Deze eerste vraag en meteen ook meest logische vraag voor de wispelturige CriCri was uiteraard: ‘Ben je hier graag?’. Want laat dat één van de belangrijkste aspecten zijn, als je deze enorm talentvolle piloot wil zien schitteren. Gelukkig kregen we een positief antwoord: ‘Het voelt goed om hier te zijn, het nieuw stadion is prachtig. Het is wel anders want we hebben nu geen tunnel, maar het is meer supercross en het parcours lag op vrijdag – persdag ook schitterend.’ Aldus Christophe Pourcel.

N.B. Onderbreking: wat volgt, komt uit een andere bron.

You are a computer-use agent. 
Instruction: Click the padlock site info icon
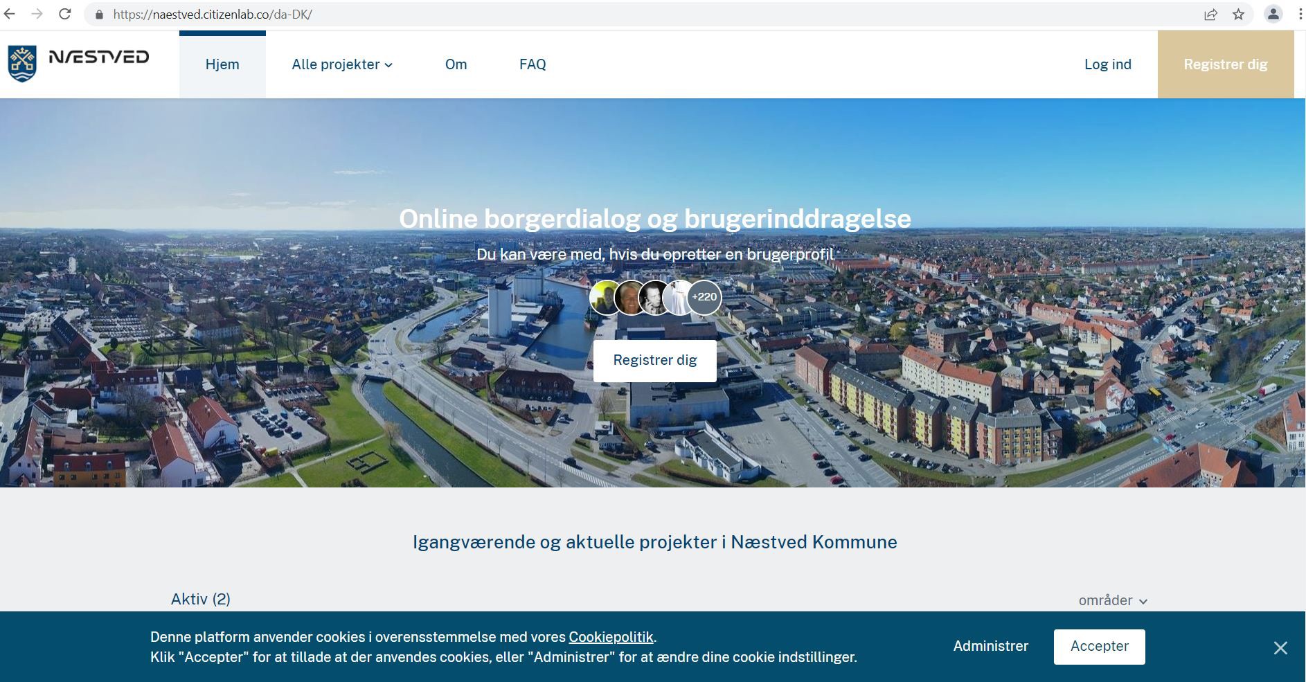(99, 14)

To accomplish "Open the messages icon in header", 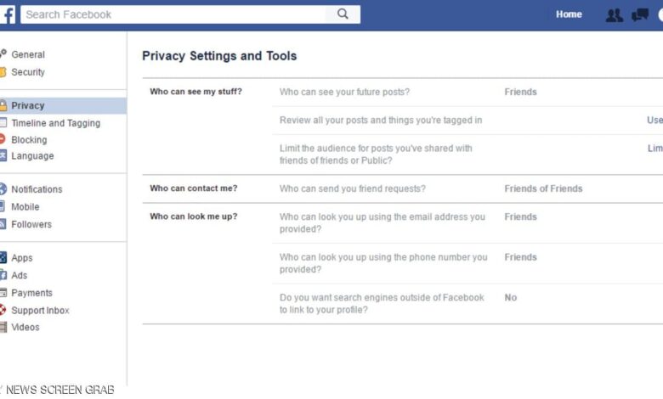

Als jij ergens start zijn er meteen enorm grote verwachtingen, die verwachtingen kregen dan ook nog eens een enorme boost met jouw sterk resultaat in de eerste finale van het weekend. Wat denk je daar over. ‘Dat is best wel grappig. De laatste keer dat ik supercross reed ging ik zwaar tegen de grond en scheurde ik m’n mild. Die blessure heeft me een jaar gekost, omdat de pijn steeds bleef terugkomen. En nu kom ik terug, exact twee jaar na de crash, finish eenmaal tweede en mensen verwachten dan al meteen dat ik ga meespelen voor de overwinning. Top5 is de plaats waar ik ongeveer moet zitten, en de rondetijden en snelheid zitten ook rond die plaats. Maar de slechte starts en de situatie van het parcours dat er soms wat verraderlijk zacht bijlag hebben ervoor gezorgd dat ik m’n wedstrijden gewoon heb uitgereden. Ik heb ook veel bruikbare ervaringen opgedaan met deze nieuwe motor en dat is ook niet onbelangrijk.
IK DOE ALTIJD MIJN BEST VOOR DE FANS
Voel je soms druk in dit soort wedstrijden, want dit is uiteindelijk wel één van de weinige kansen om u te tonen. ‘Neen druk voel ik niet echt omdat het toch geen kampioenschap is. Maar ik wil toch altijd wel mijn best doen voor de fans. Je moet ook kijken dat ik één van de twee dagen het zeer goed heb gedaan. Ik ben eens tweede geweest in een finale en dat heeft géén enkele Fransman me dit weekend me nagedaan. Zet dit alles in het perspectief dat ik net twee jaar geleden in ‘Bercy’ enorm zwaar gewond raakte en dan durf ik te zeggen dat het degelijk weekend was. Mensen mogen echter niet meer verwachten dan wat ik kan, ik moet terug in de ‘groove’ raken.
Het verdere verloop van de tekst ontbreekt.